Lines before the one containing "This screenshot has height=538, width=1278." are to be left out; that line and every line after it, through the last line below, are to be reproduced exactly.
*** EXERCISE MATERIALS
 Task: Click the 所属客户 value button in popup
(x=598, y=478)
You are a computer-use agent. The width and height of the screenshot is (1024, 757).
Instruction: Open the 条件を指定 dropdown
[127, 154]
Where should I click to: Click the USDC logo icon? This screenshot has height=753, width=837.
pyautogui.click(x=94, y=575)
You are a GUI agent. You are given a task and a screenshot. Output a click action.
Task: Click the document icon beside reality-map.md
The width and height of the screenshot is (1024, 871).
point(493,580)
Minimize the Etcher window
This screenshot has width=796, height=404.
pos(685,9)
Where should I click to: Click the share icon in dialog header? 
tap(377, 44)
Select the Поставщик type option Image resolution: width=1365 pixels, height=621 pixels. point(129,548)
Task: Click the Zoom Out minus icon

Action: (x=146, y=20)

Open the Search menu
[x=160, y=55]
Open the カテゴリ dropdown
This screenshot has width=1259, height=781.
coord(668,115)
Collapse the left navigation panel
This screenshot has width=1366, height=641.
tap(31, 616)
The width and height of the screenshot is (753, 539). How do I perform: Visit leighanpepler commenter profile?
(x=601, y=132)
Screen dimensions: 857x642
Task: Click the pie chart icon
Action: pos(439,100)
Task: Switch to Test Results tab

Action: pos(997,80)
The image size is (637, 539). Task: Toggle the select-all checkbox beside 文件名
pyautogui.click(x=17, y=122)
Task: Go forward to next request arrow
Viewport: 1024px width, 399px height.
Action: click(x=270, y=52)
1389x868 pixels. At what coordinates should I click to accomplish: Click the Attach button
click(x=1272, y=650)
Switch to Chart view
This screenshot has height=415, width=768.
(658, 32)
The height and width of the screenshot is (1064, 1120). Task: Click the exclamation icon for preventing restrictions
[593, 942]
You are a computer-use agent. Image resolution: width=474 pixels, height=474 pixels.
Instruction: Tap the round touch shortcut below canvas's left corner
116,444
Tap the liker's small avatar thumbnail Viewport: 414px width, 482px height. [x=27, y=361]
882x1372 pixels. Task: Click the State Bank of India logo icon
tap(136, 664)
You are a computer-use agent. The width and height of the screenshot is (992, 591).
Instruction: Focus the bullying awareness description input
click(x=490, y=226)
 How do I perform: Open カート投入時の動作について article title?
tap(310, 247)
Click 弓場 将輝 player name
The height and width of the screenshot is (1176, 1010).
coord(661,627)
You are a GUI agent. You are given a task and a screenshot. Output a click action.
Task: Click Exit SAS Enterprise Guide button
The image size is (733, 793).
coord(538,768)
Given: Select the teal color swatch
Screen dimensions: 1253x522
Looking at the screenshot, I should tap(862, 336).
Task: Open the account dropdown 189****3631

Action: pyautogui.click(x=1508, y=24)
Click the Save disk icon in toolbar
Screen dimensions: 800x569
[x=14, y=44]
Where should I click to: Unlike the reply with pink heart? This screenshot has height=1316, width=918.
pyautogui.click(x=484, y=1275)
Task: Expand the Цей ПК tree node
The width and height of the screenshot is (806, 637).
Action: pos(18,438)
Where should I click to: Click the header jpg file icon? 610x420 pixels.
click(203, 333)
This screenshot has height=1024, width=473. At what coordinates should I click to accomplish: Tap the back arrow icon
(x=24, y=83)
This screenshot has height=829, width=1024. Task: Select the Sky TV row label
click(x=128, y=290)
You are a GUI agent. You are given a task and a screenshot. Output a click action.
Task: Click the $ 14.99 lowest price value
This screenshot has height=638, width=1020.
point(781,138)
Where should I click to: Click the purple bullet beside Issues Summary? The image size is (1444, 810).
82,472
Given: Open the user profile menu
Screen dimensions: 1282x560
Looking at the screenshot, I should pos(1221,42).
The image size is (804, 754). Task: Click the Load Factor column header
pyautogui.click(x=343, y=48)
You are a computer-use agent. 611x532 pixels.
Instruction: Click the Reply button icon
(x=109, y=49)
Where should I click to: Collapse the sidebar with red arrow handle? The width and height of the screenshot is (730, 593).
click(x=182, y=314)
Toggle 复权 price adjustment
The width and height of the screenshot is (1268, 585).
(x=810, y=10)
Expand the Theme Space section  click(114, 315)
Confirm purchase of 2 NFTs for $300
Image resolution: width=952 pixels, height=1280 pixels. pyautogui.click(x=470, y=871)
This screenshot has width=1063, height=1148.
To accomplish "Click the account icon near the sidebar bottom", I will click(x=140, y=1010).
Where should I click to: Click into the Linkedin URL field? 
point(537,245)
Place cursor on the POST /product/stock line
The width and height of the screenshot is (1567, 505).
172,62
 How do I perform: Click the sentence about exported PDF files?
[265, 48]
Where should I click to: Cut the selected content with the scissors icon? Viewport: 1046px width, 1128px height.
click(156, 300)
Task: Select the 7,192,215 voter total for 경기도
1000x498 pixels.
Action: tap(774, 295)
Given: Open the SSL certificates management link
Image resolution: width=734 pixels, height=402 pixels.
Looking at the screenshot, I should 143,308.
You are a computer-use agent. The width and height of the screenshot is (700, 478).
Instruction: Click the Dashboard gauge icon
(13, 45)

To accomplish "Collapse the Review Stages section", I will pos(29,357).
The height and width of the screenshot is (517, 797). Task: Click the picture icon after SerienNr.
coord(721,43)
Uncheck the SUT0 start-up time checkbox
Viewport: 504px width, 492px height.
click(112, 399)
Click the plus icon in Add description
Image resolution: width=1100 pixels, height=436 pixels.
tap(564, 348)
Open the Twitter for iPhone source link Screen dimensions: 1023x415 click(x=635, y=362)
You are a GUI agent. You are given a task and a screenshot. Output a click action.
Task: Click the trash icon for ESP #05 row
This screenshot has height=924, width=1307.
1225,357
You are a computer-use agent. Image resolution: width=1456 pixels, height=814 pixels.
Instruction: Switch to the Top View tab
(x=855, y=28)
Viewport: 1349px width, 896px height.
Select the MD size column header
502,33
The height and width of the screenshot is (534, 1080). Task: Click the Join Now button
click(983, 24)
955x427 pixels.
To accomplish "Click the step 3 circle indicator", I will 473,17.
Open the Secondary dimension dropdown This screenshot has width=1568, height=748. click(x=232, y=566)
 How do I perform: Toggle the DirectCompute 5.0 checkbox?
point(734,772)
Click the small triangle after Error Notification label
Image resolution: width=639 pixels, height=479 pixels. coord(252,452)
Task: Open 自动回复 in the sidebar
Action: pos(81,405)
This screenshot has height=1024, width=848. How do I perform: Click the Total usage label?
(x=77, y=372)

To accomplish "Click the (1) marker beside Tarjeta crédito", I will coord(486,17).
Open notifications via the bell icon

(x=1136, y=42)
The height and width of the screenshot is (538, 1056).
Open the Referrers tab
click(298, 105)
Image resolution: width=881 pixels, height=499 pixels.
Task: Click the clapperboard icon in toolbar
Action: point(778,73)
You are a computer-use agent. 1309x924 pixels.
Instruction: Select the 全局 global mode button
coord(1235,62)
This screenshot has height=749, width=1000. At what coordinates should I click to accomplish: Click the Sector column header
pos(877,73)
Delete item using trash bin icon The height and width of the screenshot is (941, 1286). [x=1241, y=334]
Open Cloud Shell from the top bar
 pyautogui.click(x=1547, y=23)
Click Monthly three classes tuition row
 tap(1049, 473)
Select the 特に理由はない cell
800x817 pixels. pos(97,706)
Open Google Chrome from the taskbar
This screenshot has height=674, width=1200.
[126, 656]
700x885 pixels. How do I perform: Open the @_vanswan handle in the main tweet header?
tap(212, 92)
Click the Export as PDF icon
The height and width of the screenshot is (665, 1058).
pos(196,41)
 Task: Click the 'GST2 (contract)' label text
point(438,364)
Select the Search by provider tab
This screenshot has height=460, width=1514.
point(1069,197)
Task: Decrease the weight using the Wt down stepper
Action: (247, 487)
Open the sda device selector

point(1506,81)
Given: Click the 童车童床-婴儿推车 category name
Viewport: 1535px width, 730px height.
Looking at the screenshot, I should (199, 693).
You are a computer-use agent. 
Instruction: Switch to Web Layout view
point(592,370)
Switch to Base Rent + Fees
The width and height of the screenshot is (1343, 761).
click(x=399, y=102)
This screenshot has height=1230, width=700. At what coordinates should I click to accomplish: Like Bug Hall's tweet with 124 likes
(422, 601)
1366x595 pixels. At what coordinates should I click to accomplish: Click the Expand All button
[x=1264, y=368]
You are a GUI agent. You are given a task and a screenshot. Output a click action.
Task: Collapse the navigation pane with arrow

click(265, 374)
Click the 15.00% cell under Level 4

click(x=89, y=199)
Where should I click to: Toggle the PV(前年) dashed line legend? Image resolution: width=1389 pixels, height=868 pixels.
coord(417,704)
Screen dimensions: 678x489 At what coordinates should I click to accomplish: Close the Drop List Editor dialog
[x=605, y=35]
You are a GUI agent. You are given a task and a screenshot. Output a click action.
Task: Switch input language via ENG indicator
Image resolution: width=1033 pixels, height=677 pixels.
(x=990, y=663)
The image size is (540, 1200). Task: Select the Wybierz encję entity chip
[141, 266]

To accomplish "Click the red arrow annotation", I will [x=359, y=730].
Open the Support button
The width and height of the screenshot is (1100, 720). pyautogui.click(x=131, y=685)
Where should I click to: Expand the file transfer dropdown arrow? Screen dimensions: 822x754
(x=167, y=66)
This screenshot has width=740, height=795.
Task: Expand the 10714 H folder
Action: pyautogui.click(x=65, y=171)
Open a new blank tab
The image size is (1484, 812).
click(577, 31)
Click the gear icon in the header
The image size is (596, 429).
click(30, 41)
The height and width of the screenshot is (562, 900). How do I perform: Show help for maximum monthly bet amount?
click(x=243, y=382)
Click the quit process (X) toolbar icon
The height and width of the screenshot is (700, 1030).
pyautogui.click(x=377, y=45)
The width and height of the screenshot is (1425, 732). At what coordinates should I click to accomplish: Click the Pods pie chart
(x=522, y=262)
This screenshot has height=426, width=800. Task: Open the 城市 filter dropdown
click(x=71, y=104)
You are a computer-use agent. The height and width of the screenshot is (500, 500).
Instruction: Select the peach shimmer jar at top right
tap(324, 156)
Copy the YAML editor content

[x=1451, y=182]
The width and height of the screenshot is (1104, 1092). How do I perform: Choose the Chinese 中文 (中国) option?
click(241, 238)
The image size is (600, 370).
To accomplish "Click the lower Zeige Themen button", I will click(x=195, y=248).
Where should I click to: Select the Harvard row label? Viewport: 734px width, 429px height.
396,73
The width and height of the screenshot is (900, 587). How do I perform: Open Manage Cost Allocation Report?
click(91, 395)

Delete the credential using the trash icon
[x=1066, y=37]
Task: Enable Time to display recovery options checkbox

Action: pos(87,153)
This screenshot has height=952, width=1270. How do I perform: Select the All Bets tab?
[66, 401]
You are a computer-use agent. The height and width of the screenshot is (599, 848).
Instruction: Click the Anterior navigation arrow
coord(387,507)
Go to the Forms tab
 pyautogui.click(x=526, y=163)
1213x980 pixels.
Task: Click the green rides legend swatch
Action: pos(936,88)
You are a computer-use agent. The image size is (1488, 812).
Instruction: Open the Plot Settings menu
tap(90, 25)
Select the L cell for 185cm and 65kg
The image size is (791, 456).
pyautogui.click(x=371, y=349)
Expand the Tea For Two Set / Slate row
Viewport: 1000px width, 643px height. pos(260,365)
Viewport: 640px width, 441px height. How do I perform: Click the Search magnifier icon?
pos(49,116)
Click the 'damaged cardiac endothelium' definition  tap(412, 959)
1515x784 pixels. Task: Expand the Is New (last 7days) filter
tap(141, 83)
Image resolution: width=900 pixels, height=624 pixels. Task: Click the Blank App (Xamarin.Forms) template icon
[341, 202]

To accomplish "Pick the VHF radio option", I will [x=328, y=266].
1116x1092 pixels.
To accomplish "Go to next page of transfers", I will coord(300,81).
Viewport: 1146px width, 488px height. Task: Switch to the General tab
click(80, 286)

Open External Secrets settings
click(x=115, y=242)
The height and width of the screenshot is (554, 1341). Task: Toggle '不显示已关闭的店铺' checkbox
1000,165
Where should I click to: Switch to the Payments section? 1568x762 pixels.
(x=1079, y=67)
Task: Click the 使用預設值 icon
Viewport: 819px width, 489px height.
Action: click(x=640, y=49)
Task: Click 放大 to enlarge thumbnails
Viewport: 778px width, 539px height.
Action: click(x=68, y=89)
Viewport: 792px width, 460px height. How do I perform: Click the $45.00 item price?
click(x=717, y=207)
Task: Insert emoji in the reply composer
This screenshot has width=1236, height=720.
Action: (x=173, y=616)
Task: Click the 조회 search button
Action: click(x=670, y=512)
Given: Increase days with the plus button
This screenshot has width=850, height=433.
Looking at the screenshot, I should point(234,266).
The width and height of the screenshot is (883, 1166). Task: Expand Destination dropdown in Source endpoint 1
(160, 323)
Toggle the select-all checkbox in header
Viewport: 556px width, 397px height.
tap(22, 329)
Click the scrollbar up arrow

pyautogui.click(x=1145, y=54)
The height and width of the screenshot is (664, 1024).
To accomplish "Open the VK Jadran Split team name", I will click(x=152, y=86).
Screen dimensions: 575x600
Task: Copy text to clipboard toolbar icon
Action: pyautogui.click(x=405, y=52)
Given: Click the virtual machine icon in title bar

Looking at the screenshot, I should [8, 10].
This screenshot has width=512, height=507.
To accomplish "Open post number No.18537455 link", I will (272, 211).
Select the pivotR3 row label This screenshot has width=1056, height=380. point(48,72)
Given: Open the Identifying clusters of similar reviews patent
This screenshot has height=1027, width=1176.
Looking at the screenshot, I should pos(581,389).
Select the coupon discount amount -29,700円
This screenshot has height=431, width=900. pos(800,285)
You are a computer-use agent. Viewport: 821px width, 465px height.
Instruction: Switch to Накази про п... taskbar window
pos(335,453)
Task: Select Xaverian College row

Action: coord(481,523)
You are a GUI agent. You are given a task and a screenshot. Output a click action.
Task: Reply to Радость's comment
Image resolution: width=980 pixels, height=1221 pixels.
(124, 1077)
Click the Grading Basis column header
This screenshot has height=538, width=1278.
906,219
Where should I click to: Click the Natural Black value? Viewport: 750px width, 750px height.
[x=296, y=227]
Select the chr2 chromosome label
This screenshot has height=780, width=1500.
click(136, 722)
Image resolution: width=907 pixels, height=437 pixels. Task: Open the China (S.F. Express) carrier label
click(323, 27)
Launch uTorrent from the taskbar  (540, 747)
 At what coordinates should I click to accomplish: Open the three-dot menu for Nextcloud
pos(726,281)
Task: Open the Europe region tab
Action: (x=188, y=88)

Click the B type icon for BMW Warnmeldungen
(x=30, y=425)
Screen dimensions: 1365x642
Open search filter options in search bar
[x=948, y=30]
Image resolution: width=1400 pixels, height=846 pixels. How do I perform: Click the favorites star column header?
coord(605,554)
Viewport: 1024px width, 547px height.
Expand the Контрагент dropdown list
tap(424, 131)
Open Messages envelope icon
******
- [WRITTEN SOLUTION]
This screenshot has height=538, width=1278.
906,219
Where should I click to: Click the Natural Black value? Viewport: 750px width, 750px height.
[x=296, y=227]
Select the chr2 chromosome label
This screenshot has height=780, width=1500.
click(136, 722)
Image resolution: width=907 pixels, height=437 pixels. Task: Open the China (S.F. Express) carrier label
click(323, 27)
Launch uTorrent from the taskbar  (540, 747)
 At what coordinates should I click to accomplish: Open the three-dot menu for Nextcloud
pos(726,281)
Task: Open the Europe region tab
Action: (x=188, y=88)

Click the B type icon for BMW Warnmeldungen
(x=30, y=425)
Screen dimensions: 1365x642
Open search filter options in search bar
[x=948, y=30]
Image resolution: width=1400 pixels, height=846 pixels. How do I perform: Click the favorites star column header?
coord(605,554)
Viewport: 1024px width, 547px height.
Expand the Контрагент dropdown list
tap(424, 131)
Open Messages envelope icon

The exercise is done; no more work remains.